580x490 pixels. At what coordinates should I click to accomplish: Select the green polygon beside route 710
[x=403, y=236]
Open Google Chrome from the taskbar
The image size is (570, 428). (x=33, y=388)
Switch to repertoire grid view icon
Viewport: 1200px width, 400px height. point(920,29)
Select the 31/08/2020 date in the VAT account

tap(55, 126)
· · · ·
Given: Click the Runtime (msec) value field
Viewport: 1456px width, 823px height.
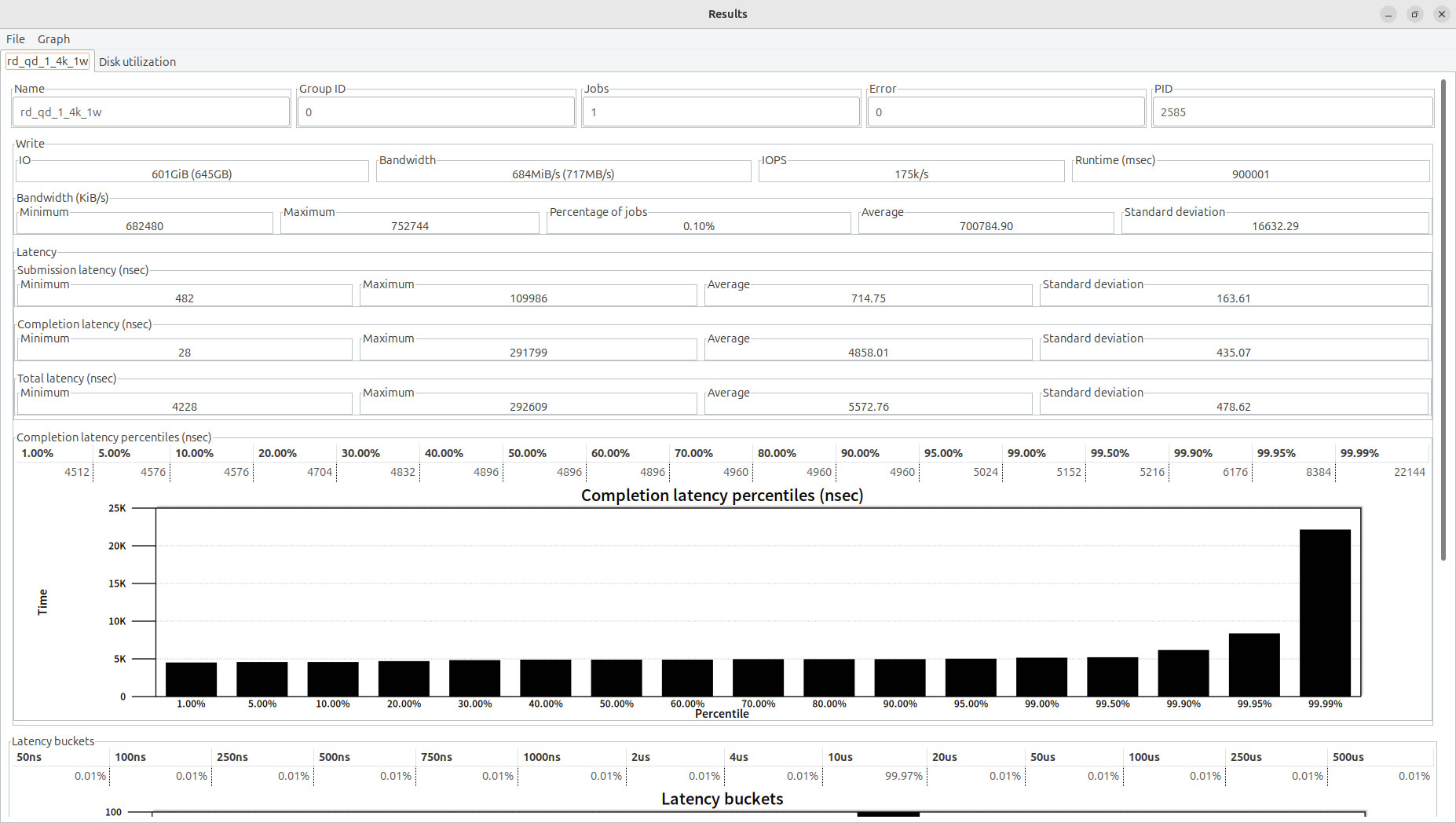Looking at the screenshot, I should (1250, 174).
· · · ·
▸ EXERCISE REQUIREMENTS
Reproduce the data from the line with "580x490 pixels. At" up to and including the line with "tap(55, 126)", with every line unchanged.

▸ FINAL ANSWER
580x490 pixels. At what coordinates should I click to accomplish: Select the green polygon beside route 710
[x=403, y=236]
Open Google Chrome from the taskbar
The image size is (570, 428). (x=33, y=388)
Switch to repertoire grid view icon
Viewport: 1200px width, 400px height. point(920,29)
Select the 31/08/2020 date in the VAT account

tap(55, 126)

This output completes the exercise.